What to do |
Reproduce every one of the rows below word for word, keeping each line in its original order.

Listed records |
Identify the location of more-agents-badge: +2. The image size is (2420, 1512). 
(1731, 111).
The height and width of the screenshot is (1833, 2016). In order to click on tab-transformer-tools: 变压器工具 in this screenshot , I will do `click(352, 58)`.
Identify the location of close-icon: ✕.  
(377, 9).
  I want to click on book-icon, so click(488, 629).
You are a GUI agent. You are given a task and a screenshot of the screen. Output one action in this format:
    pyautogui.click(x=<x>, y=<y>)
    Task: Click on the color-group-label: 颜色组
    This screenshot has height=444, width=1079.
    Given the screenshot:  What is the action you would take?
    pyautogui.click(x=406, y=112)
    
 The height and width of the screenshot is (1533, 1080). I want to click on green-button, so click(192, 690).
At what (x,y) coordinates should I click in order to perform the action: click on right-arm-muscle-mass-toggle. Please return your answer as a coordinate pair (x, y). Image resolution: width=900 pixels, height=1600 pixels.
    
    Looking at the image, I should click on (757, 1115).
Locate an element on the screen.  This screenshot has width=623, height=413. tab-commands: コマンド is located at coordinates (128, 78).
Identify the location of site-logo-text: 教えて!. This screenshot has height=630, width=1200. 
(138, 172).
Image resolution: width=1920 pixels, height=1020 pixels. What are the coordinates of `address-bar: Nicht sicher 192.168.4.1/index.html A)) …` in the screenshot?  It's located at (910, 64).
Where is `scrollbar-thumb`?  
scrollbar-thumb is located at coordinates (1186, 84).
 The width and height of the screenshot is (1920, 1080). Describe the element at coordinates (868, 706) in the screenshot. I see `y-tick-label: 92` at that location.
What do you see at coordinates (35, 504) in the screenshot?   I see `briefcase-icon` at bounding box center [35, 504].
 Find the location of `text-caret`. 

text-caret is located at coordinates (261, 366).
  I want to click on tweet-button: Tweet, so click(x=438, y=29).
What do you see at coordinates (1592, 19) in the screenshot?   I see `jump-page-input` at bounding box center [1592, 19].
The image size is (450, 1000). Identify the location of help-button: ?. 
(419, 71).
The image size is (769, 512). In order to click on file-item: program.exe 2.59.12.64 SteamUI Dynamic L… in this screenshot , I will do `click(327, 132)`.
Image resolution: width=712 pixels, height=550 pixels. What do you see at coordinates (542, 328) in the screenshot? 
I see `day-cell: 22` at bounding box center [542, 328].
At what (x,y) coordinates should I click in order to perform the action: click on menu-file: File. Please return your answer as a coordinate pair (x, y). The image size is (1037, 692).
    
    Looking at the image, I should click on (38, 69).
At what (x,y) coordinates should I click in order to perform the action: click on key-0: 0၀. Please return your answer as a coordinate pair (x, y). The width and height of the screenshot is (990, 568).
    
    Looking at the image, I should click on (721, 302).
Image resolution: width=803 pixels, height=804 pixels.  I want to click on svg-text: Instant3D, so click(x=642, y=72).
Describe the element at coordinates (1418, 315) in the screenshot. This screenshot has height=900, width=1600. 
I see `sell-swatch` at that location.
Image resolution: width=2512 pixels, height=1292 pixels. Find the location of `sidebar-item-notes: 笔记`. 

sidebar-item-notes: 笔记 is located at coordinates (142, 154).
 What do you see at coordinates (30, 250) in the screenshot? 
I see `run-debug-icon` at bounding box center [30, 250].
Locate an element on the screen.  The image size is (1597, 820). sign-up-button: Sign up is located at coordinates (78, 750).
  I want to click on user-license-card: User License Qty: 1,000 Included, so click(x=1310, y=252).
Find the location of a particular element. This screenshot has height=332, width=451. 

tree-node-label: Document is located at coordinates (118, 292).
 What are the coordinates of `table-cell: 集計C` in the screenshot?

Answer box |
Identify the location of more-agents-badge: +2. The image size is (2420, 1512). 
(1731, 111).
The height and width of the screenshot is (1833, 2016). In order to click on tab-transformer-tools: 变压器工具 in this screenshot , I will do `click(352, 58)`.
Identify the location of close-icon: ✕.  
(377, 9).
  I want to click on book-icon, so click(488, 629).
You are a GUI agent. You are given a task and a screenshot of the screen. Output one action in this format:
    pyautogui.click(x=<x>, y=<y>)
    Task: Click on the color-group-label: 颜色组
    This screenshot has height=444, width=1079.
    Given the screenshot:  What is the action you would take?
    pyautogui.click(x=406, y=112)
    
 The height and width of the screenshot is (1533, 1080). I want to click on green-button, so click(192, 690).
At what (x,y) coordinates should I click in order to perform the action: click on right-arm-muscle-mass-toggle. Please return your answer as a coordinate pair (x, y). Image resolution: width=900 pixels, height=1600 pixels.
    
    Looking at the image, I should click on (757, 1115).
Locate an element on the screen.  This screenshot has width=623, height=413. tab-commands: コマンド is located at coordinates (128, 78).
Identify the location of site-logo-text: 教えて!. This screenshot has height=630, width=1200. 
(138, 172).
Image resolution: width=1920 pixels, height=1020 pixels. What are the coordinates of `address-bar: Nicht sicher 192.168.4.1/index.html A)) …` in the screenshot?  It's located at (910, 64).
Where is `scrollbar-thumb`?  
scrollbar-thumb is located at coordinates (1186, 84).
 The width and height of the screenshot is (1920, 1080). Describe the element at coordinates (868, 706) in the screenshot. I see `y-tick-label: 92` at that location.
What do you see at coordinates (35, 504) in the screenshot?   I see `briefcase-icon` at bounding box center [35, 504].
 Find the location of `text-caret`. 

text-caret is located at coordinates (261, 366).
  I want to click on tweet-button: Tweet, so click(x=438, y=29).
What do you see at coordinates (1592, 19) in the screenshot?   I see `jump-page-input` at bounding box center [1592, 19].
The image size is (450, 1000). Identify the location of help-button: ?. 
(419, 71).
The image size is (769, 512). In order to click on file-item: program.exe 2.59.12.64 SteamUI Dynamic L… in this screenshot , I will do `click(327, 132)`.
Image resolution: width=712 pixels, height=550 pixels. What do you see at coordinates (542, 328) in the screenshot? 
I see `day-cell: 22` at bounding box center [542, 328].
At what (x,y) coordinates should I click in order to perform the action: click on menu-file: File. Please return your answer as a coordinate pair (x, y). The image size is (1037, 692).
    
    Looking at the image, I should click on (38, 69).
At what (x,y) coordinates should I click in order to perform the action: click on key-0: 0၀. Please return your answer as a coordinate pair (x, y). The width and height of the screenshot is (990, 568).
    
    Looking at the image, I should click on (721, 302).
Image resolution: width=803 pixels, height=804 pixels.  I want to click on svg-text: Instant3D, so click(x=642, y=72).
Describe the element at coordinates (1418, 315) in the screenshot. This screenshot has height=900, width=1600. 
I see `sell-swatch` at that location.
Image resolution: width=2512 pixels, height=1292 pixels. Find the location of `sidebar-item-notes: 笔记`. 

sidebar-item-notes: 笔记 is located at coordinates (142, 154).
 What do you see at coordinates (30, 250) in the screenshot? 
I see `run-debug-icon` at bounding box center [30, 250].
Locate an element on the screen.  The image size is (1597, 820). sign-up-button: Sign up is located at coordinates (78, 750).
  I want to click on user-license-card: User License Qty: 1,000 Included, so click(x=1310, y=252).
Find the location of a particular element. This screenshot has height=332, width=451. 

tree-node-label: Document is located at coordinates (118, 292).
 What are the coordinates of `table-cell: 集計C` in the screenshot?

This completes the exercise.